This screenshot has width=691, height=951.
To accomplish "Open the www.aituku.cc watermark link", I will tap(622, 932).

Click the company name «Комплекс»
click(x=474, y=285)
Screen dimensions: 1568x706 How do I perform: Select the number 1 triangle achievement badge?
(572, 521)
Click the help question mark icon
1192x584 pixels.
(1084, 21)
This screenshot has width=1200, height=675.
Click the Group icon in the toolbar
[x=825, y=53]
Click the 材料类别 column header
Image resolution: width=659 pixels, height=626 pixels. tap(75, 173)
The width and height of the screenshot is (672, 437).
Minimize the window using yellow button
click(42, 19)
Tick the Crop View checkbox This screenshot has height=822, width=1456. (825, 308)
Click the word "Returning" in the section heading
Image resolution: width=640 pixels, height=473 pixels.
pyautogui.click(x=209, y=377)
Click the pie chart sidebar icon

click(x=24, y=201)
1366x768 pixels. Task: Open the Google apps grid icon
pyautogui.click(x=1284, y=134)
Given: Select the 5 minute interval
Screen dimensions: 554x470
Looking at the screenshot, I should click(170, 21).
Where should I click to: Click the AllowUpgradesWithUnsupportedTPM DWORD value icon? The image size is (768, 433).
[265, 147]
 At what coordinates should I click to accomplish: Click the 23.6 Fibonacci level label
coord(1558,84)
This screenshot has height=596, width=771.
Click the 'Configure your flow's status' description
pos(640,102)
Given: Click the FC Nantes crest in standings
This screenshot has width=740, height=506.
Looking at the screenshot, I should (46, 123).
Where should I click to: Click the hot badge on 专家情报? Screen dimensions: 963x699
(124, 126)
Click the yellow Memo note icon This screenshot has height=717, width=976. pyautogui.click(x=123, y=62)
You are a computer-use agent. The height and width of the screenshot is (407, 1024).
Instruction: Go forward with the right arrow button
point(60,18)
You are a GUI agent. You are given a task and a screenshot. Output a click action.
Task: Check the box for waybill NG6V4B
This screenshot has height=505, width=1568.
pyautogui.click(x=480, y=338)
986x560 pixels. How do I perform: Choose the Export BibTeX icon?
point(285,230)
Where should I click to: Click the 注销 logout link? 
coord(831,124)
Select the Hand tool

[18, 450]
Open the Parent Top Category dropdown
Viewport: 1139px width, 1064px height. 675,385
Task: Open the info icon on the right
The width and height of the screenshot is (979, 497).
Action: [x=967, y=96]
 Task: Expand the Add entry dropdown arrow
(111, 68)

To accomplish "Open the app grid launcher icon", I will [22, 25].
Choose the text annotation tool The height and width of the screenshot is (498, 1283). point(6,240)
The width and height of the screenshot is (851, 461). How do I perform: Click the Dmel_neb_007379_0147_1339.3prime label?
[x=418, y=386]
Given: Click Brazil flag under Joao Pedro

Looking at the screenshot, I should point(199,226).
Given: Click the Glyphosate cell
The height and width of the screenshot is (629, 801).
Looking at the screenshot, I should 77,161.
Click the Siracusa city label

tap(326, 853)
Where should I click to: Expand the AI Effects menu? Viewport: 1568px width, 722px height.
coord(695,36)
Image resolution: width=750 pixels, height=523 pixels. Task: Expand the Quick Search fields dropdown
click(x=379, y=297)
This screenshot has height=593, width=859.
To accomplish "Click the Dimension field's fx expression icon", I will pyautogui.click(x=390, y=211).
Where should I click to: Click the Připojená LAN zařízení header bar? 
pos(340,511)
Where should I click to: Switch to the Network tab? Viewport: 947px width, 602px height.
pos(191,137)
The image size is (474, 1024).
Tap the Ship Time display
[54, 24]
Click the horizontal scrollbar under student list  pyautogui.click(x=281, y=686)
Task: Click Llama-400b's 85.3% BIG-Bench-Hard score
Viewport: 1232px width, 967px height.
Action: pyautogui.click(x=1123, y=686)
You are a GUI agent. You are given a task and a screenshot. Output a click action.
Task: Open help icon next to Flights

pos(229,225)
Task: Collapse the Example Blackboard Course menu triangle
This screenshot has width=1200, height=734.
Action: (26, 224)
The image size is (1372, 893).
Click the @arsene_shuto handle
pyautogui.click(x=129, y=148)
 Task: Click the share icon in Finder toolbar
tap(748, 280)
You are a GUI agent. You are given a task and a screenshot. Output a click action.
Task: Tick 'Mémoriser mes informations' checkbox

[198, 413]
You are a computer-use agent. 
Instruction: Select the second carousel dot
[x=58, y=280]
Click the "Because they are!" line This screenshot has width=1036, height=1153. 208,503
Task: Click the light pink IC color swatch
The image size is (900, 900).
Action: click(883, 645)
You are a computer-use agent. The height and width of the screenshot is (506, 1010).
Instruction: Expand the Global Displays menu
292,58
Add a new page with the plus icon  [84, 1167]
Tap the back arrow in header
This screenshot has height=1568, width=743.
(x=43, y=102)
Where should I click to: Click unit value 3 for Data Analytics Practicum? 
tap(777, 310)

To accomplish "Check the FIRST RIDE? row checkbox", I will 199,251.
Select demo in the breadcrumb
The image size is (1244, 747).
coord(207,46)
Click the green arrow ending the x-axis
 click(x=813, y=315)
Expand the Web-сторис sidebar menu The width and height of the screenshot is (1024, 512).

• **What needs to be done**
Every line of the data above should be reproduced word for word.

• **Answer to this exercise**
This screenshot has width=691, height=951.
To accomplish "Open the www.aituku.cc watermark link", I will tap(622, 932).

Click the company name «Комплекс»
click(x=474, y=285)
Screen dimensions: 1568x706 How do I perform: Select the number 1 triangle achievement badge?
(572, 521)
Click the help question mark icon
1192x584 pixels.
(1084, 21)
This screenshot has width=1200, height=675.
Click the Group icon in the toolbar
[x=825, y=53]
Click the 材料类别 column header
Image resolution: width=659 pixels, height=626 pixels. tap(75, 173)
The width and height of the screenshot is (672, 437).
Minimize the window using yellow button
click(42, 19)
Tick the Crop View checkbox This screenshot has height=822, width=1456. (825, 308)
Click the word "Returning" in the section heading
Image resolution: width=640 pixels, height=473 pixels.
pyautogui.click(x=209, y=377)
Click the pie chart sidebar icon

click(x=24, y=201)
1366x768 pixels. Task: Open the Google apps grid icon
pyautogui.click(x=1284, y=134)
Given: Select the 5 minute interval
Screen dimensions: 554x470
Looking at the screenshot, I should click(170, 21).
Where should I click to: Click the AllowUpgradesWithUnsupportedTPM DWORD value icon? The image size is (768, 433).
[265, 147]
 At what coordinates should I click to accomplish: Click the 23.6 Fibonacci level label
coord(1558,84)
This screenshot has height=596, width=771.
Click the 'Configure your flow's status' description
pos(640,102)
Given: Click the FC Nantes crest in standings
This screenshot has width=740, height=506.
Looking at the screenshot, I should (46, 123).
Where should I click to: Click the hot badge on 专家情报? Screen dimensions: 963x699
(124, 126)
Click the yellow Memo note icon This screenshot has height=717, width=976. pyautogui.click(x=123, y=62)
You are a computer-use agent. The height and width of the screenshot is (407, 1024).
Instruction: Go forward with the right arrow button
point(60,18)
You are a GUI agent. You are given a task and a screenshot. Output a click action.
Task: Check the box for waybill NG6V4B
This screenshot has height=505, width=1568.
pyautogui.click(x=480, y=338)
986x560 pixels. How do I perform: Choose the Export BibTeX icon?
point(285,230)
Where should I click to: Click the 注销 logout link? 
coord(831,124)
Select the Hand tool

[18, 450]
Open the Parent Top Category dropdown
Viewport: 1139px width, 1064px height. 675,385
Task: Open the info icon on the right
The width and height of the screenshot is (979, 497).
Action: [x=967, y=96]
 Task: Expand the Add entry dropdown arrow
(111, 68)

To accomplish "Open the app grid launcher icon", I will [22, 25].
Choose the text annotation tool The height and width of the screenshot is (498, 1283). point(6,240)
The width and height of the screenshot is (851, 461). How do I perform: Click the Dmel_neb_007379_0147_1339.3prime label?
[x=418, y=386]
Given: Click Brazil flag under Joao Pedro

Looking at the screenshot, I should point(199,226).
Given: Click the Glyphosate cell
The height and width of the screenshot is (629, 801).
Looking at the screenshot, I should 77,161.
Click the Siracusa city label

tap(326, 853)
Where should I click to: Expand the AI Effects menu? Viewport: 1568px width, 722px height.
coord(695,36)
Image resolution: width=750 pixels, height=523 pixels. Task: Expand the Quick Search fields dropdown
click(x=379, y=297)
This screenshot has height=593, width=859.
To accomplish "Click the Dimension field's fx expression icon", I will pyautogui.click(x=390, y=211).
Where should I click to: Click the Připojená LAN zařízení header bar? 
pos(340,511)
Where should I click to: Switch to the Network tab? Viewport: 947px width, 602px height.
pos(191,137)
The image size is (474, 1024).
Tap the Ship Time display
[54, 24]
Click the horizontal scrollbar under student list  pyautogui.click(x=281, y=686)
Task: Click Llama-400b's 85.3% BIG-Bench-Hard score
Viewport: 1232px width, 967px height.
Action: pyautogui.click(x=1123, y=686)
You are a GUI agent. You are given a task and a screenshot. Output a click action.
Task: Open help icon next to Flights

pos(229,225)
Task: Collapse the Example Blackboard Course menu triangle
This screenshot has width=1200, height=734.
Action: (26, 224)
The image size is (1372, 893).
Click the @arsene_shuto handle
pyautogui.click(x=129, y=148)
 Task: Click the share icon in Finder toolbar
tap(748, 280)
You are a GUI agent. You are given a task and a screenshot. Output a click action.
Task: Tick 'Mémoriser mes informations' checkbox

[198, 413]
You are a computer-use agent. 
Instruction: Select the second carousel dot
[x=58, y=280]
Click the "Because they are!" line This screenshot has width=1036, height=1153. 208,503
Task: Click the light pink IC color swatch
The image size is (900, 900).
Action: click(883, 645)
You are a computer-use agent. The height and width of the screenshot is (506, 1010).
Instruction: Expand the Global Displays menu
292,58
Add a new page with the plus icon  [84, 1167]
Tap the back arrow in header
This screenshot has height=1568, width=743.
(x=43, y=102)
Where should I click to: Click unit value 3 for Data Analytics Practicum? 
tap(777, 310)

To accomplish "Check the FIRST RIDE? row checkbox", I will 199,251.
Select demo in the breadcrumb
The image size is (1244, 747).
coord(207,46)
Click the green arrow ending the x-axis
 click(x=813, y=315)
Expand the Web-сторис sidebar menu The width and height of the screenshot is (1024, 512).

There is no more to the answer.